Baca berita tanpa iklan. Gabung Kompas.com+

Di Trotoar Kita Berdemokrasi

Kompas.com - 19/12/2010, 07:28 WIB

Yulia Sapthiani & Lusiana Indriasari

Ciri kota yang demokratis bisa dilihat dari trotoarnya. Sejauh mana kota besar seperti Jakarta memperlakukan para pejalan kakinya? Suatu sore di seputaran Bundaran Hotel Indonesia, Jakarta. Ike Noorhayati, seorang karyawan bank, bersama teman-temannya tampak asyik makan tahu gejrot di trotoar, di dekat pusat perbelanjaan mewah yang ada di bundaran itu.

Bagi Ike, nongkrong di trotoar yang lebarnya mencapai 5 meter itu terasa menyenangkan. Ia bisa berkumpul bersama teman untuk melepas lelah sambil menikmati suasana senja ditemani semilir angin.

”Rasanya seperti nongkrong di tempat minum kopi di Eropa,” kata Ike.

Selain nongkrong, Ike juga suka berjalan-jalan menyusuri trotoar dari kantornya menuju tempat makan siang. Di trotoar ini pula tumbuh berbagai komunitas beranggotakan para perantau dari luar Jakarta. Mereka membentuk ikatan sosial setelah sering berinteraksi di trotoar.

Trotoar yang dibangun di sepanjang Sudirman-Thamrin, tempat Ike nongkrong, merupakan proyek yang dikembangkan Pemerintah Provinsi DKI Jakarta tahun 2002-2007. Setelah itu proyek ini mandek. Tidak ada lagi pembuatan trotoar baru di Jakarta.

Ketika sedang berkunjung ke Jakarta untuk mengikuti kegiatan Sustainable Jakarta Convention tahun 2009, mantan Wali Kota Bogota, Kolombia, Enrique Penalosa, mengungkapkan, trotoar yang nyaman adalah elemen dasar bagi sebuah kota yang demokratis.

”Di trotoar, masyarakat dari berbagai kelas sosial dan ekonomi bertemu dalam status yang sama, sebagai pejalan kaki,” kata Penalosa.

Ruang interaksi sosial

Di mata arsitek lanskap Nirwono Joga, trotoar merupakan ruang interaksi sosial warga kota. Bukan hanya interaksi antarmanusia, melainkan juga interaksi manusia dengan lingkungan kotanya. ”Hanya dengan berjalan kaki, orang bisa mencium bau rumput, menghirup udara segar, atau merasakan percikan air mancur di taman kota,” tutur Joga.

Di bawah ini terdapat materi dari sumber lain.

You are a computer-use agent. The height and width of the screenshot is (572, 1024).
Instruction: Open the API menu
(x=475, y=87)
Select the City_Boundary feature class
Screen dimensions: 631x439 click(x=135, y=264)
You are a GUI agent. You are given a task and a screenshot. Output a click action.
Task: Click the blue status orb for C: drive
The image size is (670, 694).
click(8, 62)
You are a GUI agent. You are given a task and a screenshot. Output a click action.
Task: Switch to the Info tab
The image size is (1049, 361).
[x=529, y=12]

Pakar tata kota Institut Teknologi Sepuluh Nopember, Surabaya, Johan Silas, menambahkan, kondisi trotoar juga menandakan kedekatan masyarakat dengan pemerintah. Ketika pejalan kaki bisa merasakan nyaman dan aman berjalan di trotoar, ini artinya masyarakat punya hubungan yang dekat dengan pemerintahnya.

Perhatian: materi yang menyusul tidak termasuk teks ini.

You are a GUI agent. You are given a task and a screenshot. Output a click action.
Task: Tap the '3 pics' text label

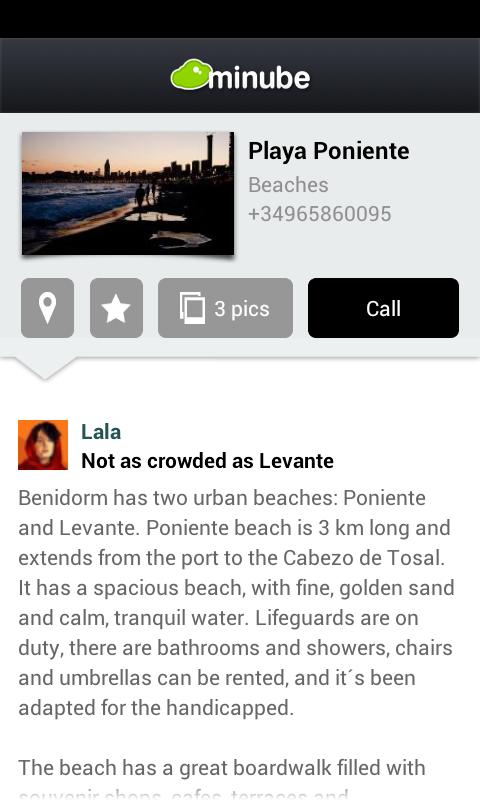242,309
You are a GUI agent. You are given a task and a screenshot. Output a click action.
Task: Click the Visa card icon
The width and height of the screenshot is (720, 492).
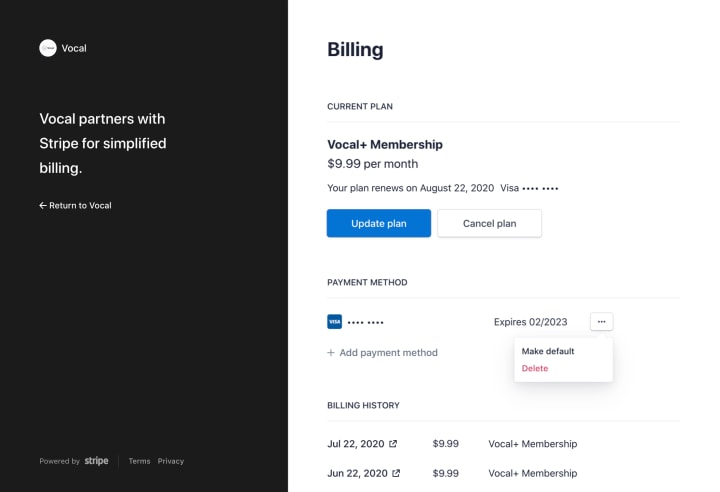[334, 322]
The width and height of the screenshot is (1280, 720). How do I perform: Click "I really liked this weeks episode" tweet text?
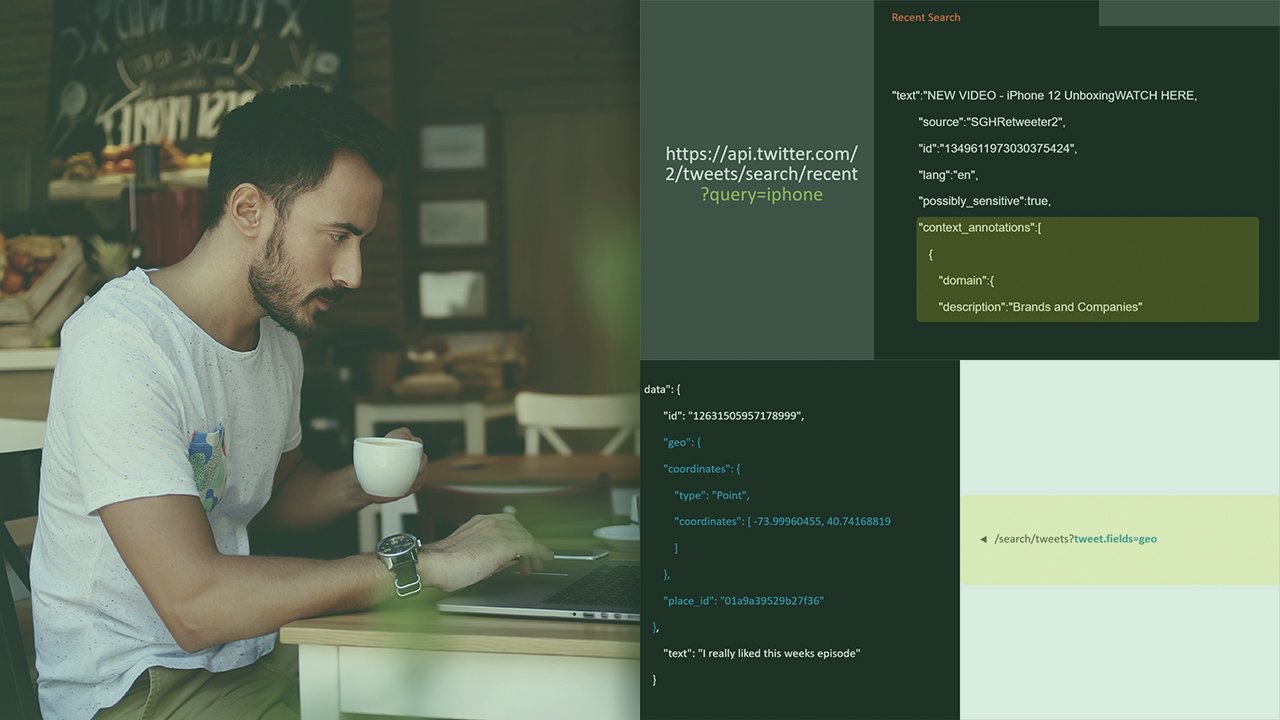760,652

Tak usah jauh-jauh melihat kondisi di Eropa, kita bisa melihat kedekatan masyarakat dan pemerintah melalui trotoar di Surabaya. Pemerintah ibu kota Jawa Timur berhasil merangkul warganya untuk menciptakan trotoar yang bersih, rata, aman, dan nyaman untuk pejalan kaki.

”Caranya, pemerintah harus membuat warga merasa memiliki kotanya. Untuk pedagang kaki lima, misalnya, pemerintah menyediakan tempat untuk mereka. Di Surabaya, pemberian sanksi tidak diutamakan,” tutur Johan.

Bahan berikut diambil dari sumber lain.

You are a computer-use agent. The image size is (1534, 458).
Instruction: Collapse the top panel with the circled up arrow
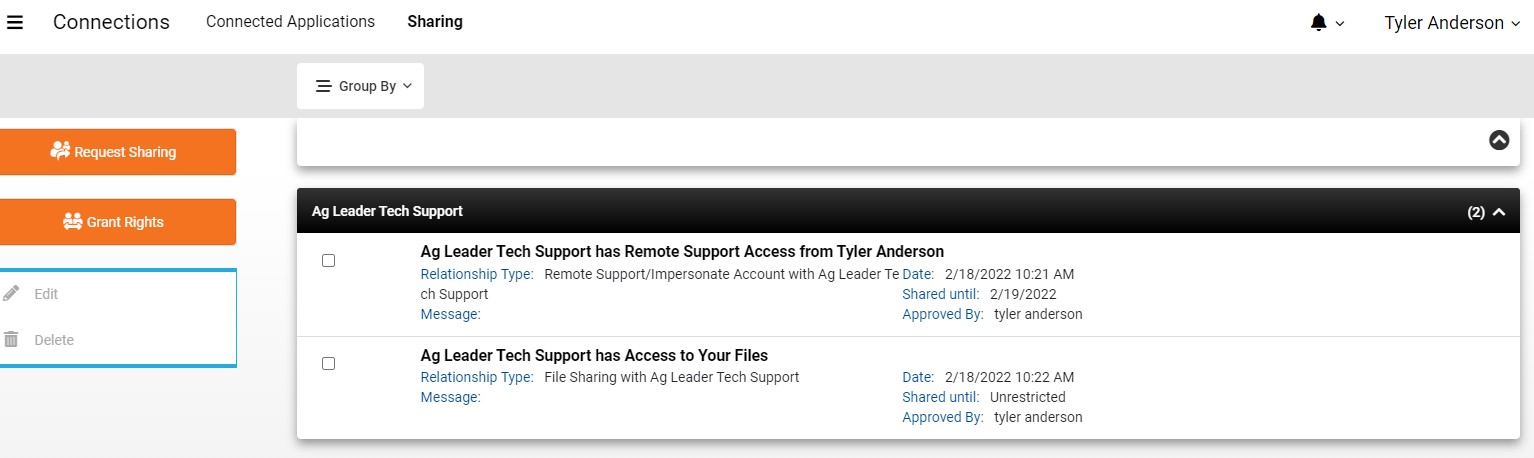[x=1499, y=141]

Mimpi indah memiliki trotoar seperti yang diungkapkan Joga atau seperti di Surabaya belum terwujud di Jakarta. Faktanya, kondisi trotoar yang buruk di Ibu Kota memaksa pejalan kaki menyingkir dari ”habitatnya”. Jangankan dibangun sebuah tempat untuk ngopi di pinggir jalan, trotoar yang ada pun sulit dilalui pejalan kaki.

Sebagian besar trotoar kondisinya rusak atau diokupasi banyak kepentingan. Mau mencari pedagang apa saja, mulai dari pedagang makanan, koran, pulsa isi ulang, hingga pedagang telepon seluler dan obat gosok, semua ada di trotoar.

Ada lagi tukang ojek yang mangkal di trotoar sambil leyeh-leyeh menunggu penumpang. Di beberapa tempat bahkan ada tempat parkir motor dan mobil yang dibuka di atas trotoar dengan penjagaan petugas berseragam.

Pengendara sepeda motor ikut-ikutan menyerobot trotoar bila jalanan sedang macet. Sikap pengendara motor yang nyelonong di trotoar ini sering lebih galak dari pejalan kaki yang seharusnya jadi ”pemilik” trotoar.

”Saya pernah dibentak orang naik motor karena dianggap menghalangi jalan, padahal saya jalan di trotoar,” kata Niken (36), karyawati yang bekerja di Sudirman. Ketika ngotot karena merasa benar, ia malah ditendang oleh pengendara motor itu.

Buruk

Buruknya kondisi trotoar di Jakarta tercatat pada hasil penelitian yang dilakukan lembaga Clean Air Initiative for Asian Cities Center yang dibiayai oleh Bank Pembangunan Asia (Asian Development Bank/ADB). Hasil penelitian ini disampaikan pada ADB Transport Forum di Manila, Filipina, 25-27 Mei 2010. Dinilai dari aspek aksesibilitas pejalan kaki, dari 13 kota Asia yang diteliti, Jakarta memiliki peringkat terendah.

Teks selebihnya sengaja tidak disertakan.